De façon plus certaine que pour la variable « constitution des classes », nous avons déjà constaté l’effet de la variable « genre » sur le degré global de satisfaction de la PCPE (Cf. interprétation des résultats empiriques). Nous pouvons donc supposer que si l’échantillon avait comporté un nombre égal de filles et de garçons, le taux d’élèves satisfaits aurait été moindre. Les autres résultats n’étaient ici pas significatifs concernant le genre, mais il eût été plus judicieux d’anticiper le déséquilibre entre le taux de filles et de garçons dans l’échantillon, afin de croiser ensuite les résultats obtenus avec les recherches sur les rapports genrés à l’école.

Concernant les autres caractéristiques de l’échantillon, l’on note la pertinente de la variable « expérience de délégué » et l’absence de mesurabilité de la variable « âge ». Relativement à cette dernière, le fait d’interroger des élèves de treize ans a semblé adéquat, mais il eût été probablement d’autant plus riche d’interroger des élèves en classe de troisième.

En résumé, si la réalité empirique de la passation du questionnaire n’a pas empêché certains élèves de s’exprimer et se sentir écoutés via l’écrit, et si les contraintes organisationnelles du service de vie scolaire concerné viennent ainsi confirmer les conclusions théoriques des Cahiers Pédagogiques (2005), la méthodologie choisie n’a pas été la plus adéquate afin recueillir la parole de tous les élèves. Le choix de la méthode du questionnaire aura donc compromis la représentativité des résultats, mais aura été un prétexte à la réflexion chez les élèves et nous aura enseigné que la capacité à répondre aussi bien sur le fond que la forme à ce type d’exercice est révélatrice de l’état de prise en compte de leur parole chez certains élèves.
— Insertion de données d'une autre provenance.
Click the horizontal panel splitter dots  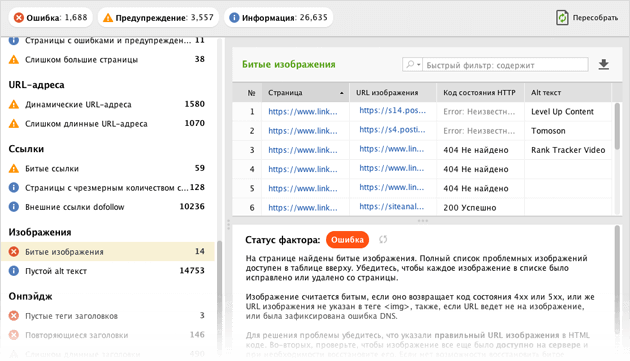(423, 221)
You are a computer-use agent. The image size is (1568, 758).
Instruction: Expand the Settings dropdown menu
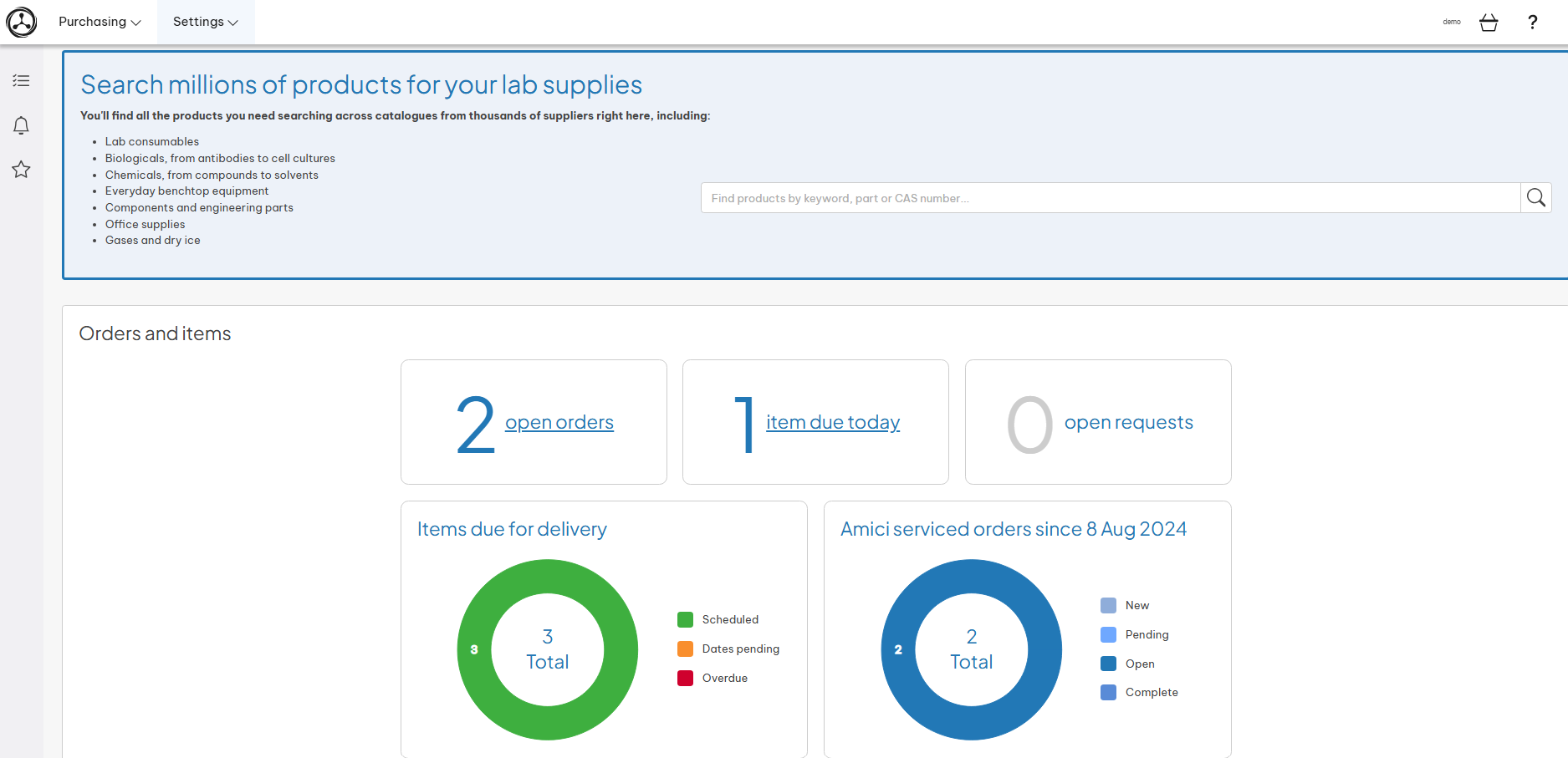206,22
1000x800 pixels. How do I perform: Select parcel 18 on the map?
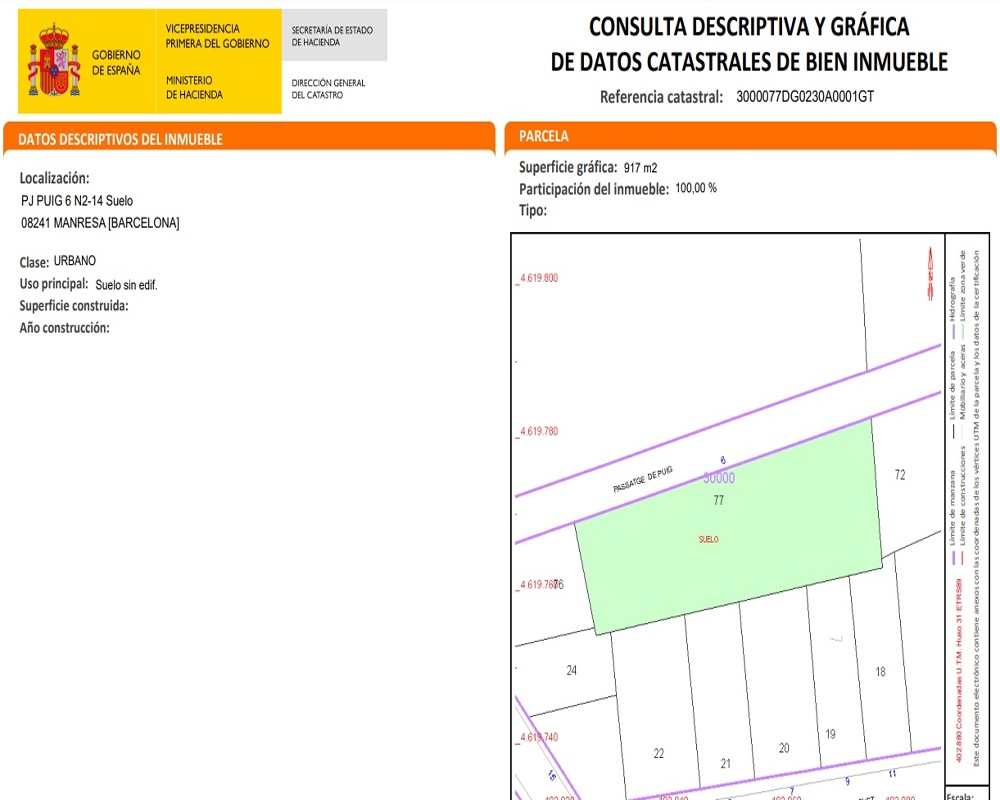coord(880,672)
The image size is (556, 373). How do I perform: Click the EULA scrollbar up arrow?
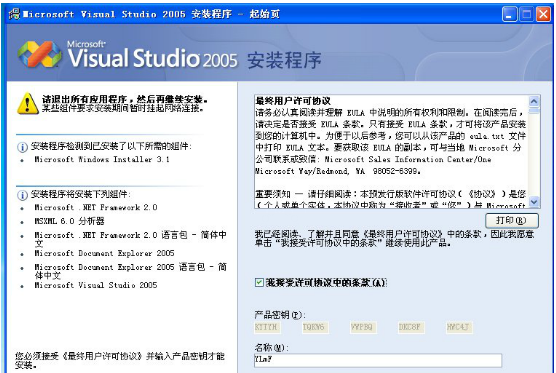(534, 101)
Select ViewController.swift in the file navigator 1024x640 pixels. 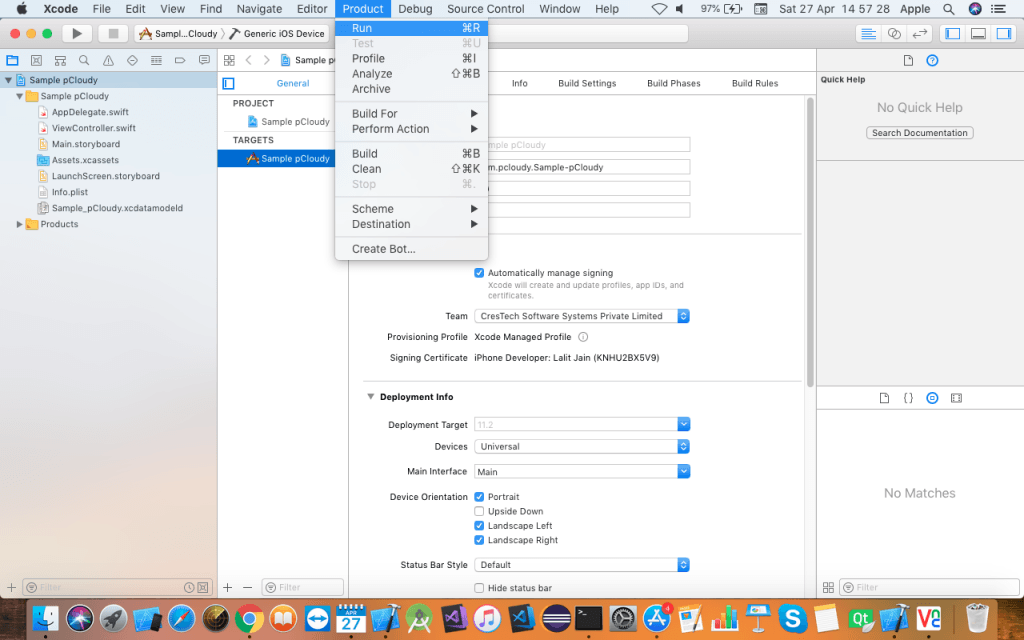[x=93, y=128]
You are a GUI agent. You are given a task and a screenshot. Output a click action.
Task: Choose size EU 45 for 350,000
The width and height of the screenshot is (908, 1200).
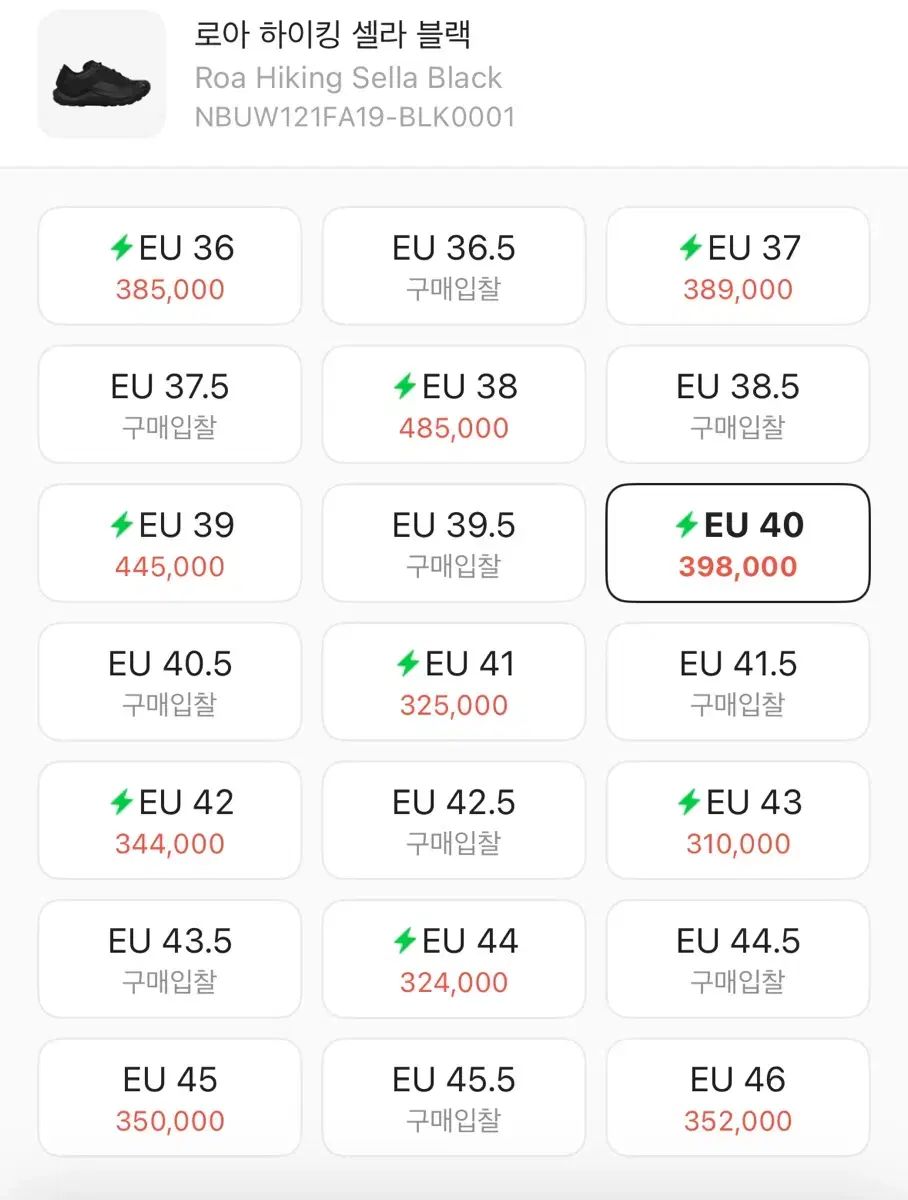click(x=170, y=1098)
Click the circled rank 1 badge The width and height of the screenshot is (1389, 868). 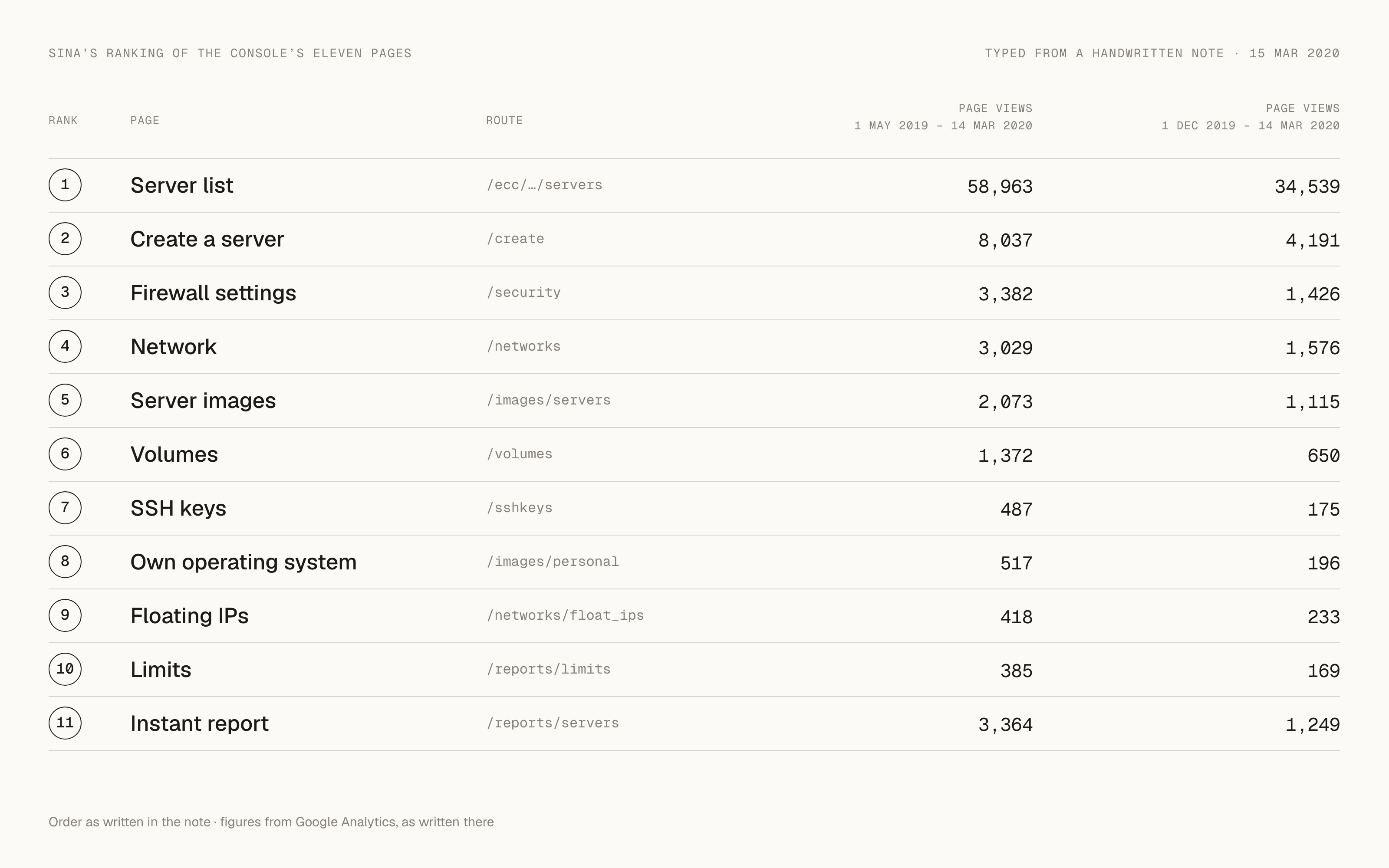65,185

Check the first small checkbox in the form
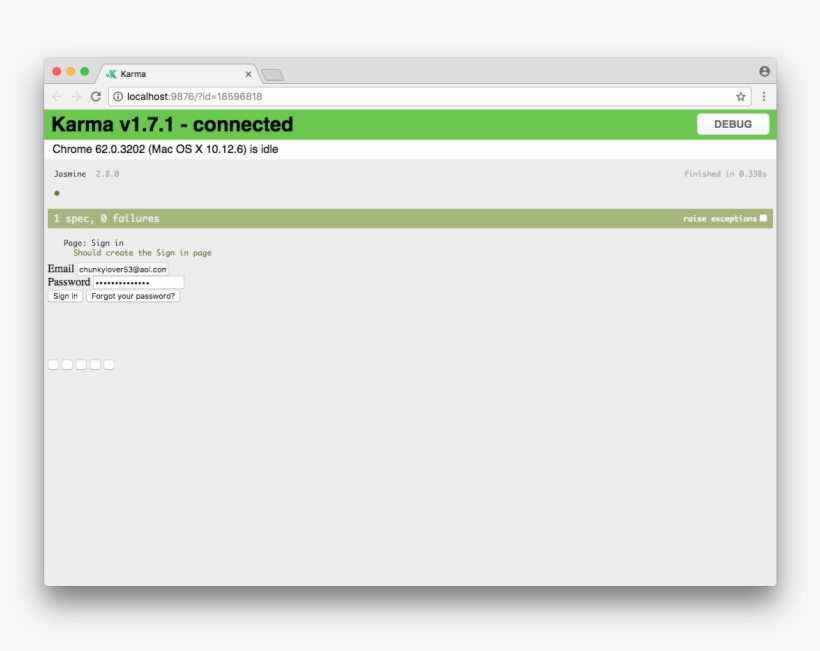click(52, 364)
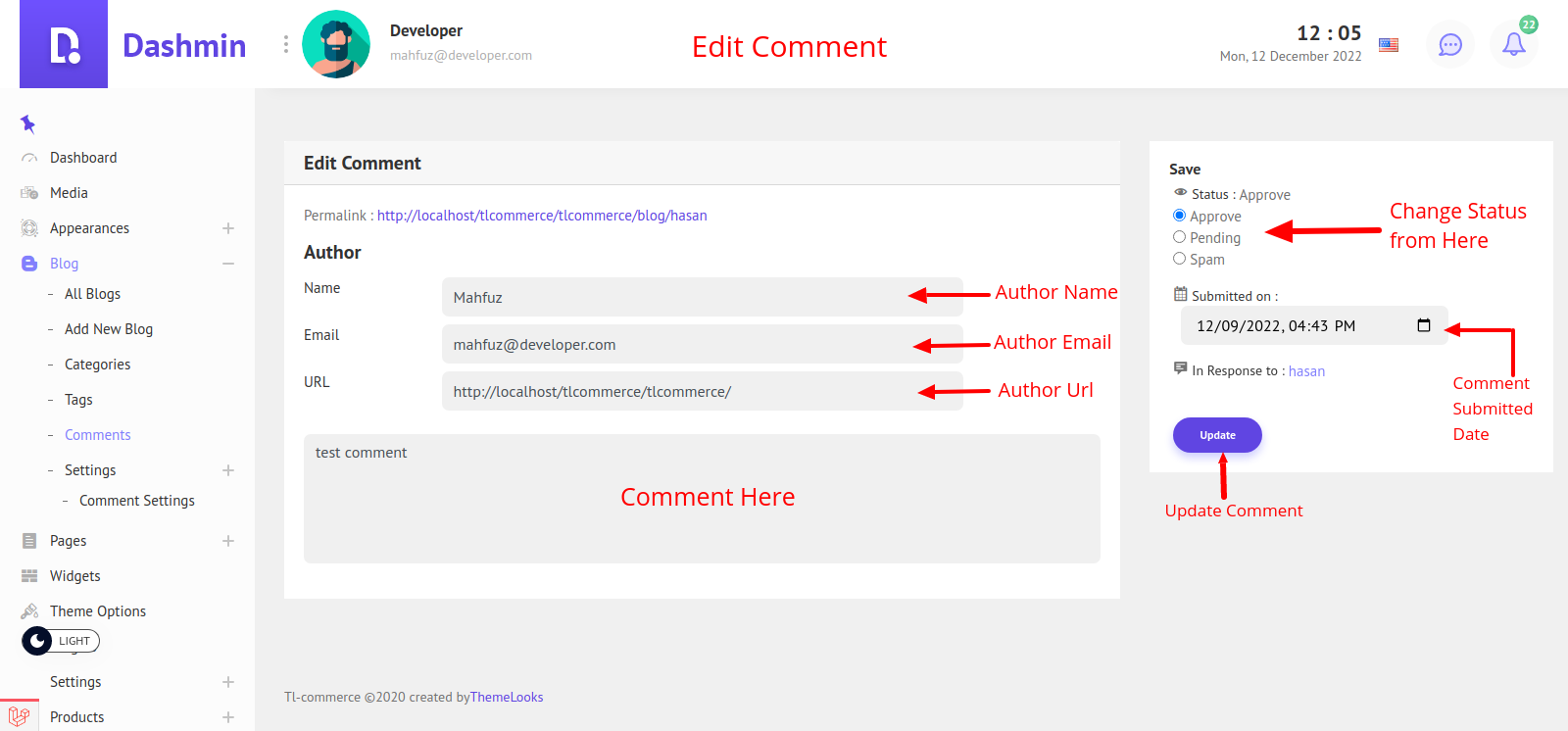Go to Add New Blog

tap(109, 329)
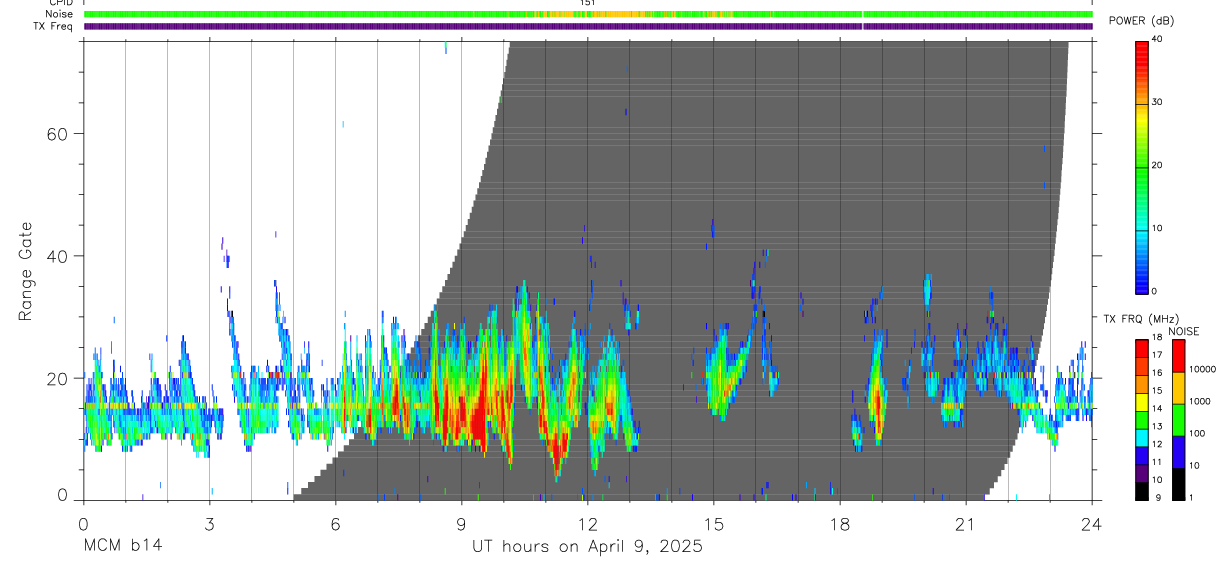Click the 12 UT hour tick label
The image size is (1228, 567).
587,524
Projections méthodologiques

Initialement, nous avions prévu d’utiliser trois méthodes d’enquête qualitatives complémentaires pour mener la recherche ; l’entretien exploratoire en tant que CPE pour relever certains discours d’élèves sur l’importance de leur parole dans la gestion

51 d’un conflit avec un adulte par exemple ; l’observation participante en tant que CPE dans le cadre de la coordination du Conseil de la Vie Collégienne (CVC) pour recueillir des pratiques d’expression collective ; et le questionnaire pour interroger directement la population sur les variables établies et les représentations sociales. Les deux premières méthodes nécessitant un fort degré d’implication avec une « double identification entre l’acteur et le chercheur » (Abernot, Ravestein, 2009), nous avions opté pour le questionnaire.

Après recueil effectif des données et constatation de la richesse des réponses à la question ouverte, il nous semble que l’entretien semi-directif ou l’observation d’un atelier de parole aurait permis d’obtenir des représentations, opinion verbalisées et attitudes, plus riches. Cela aurait été l’occasion de prendre en compte directement la parole des élèves ; en revanche, la présence de l’adulte aurait pu orienter le discours et conduire les élèves à moins évoquer leurs pairs et leurs idéaux.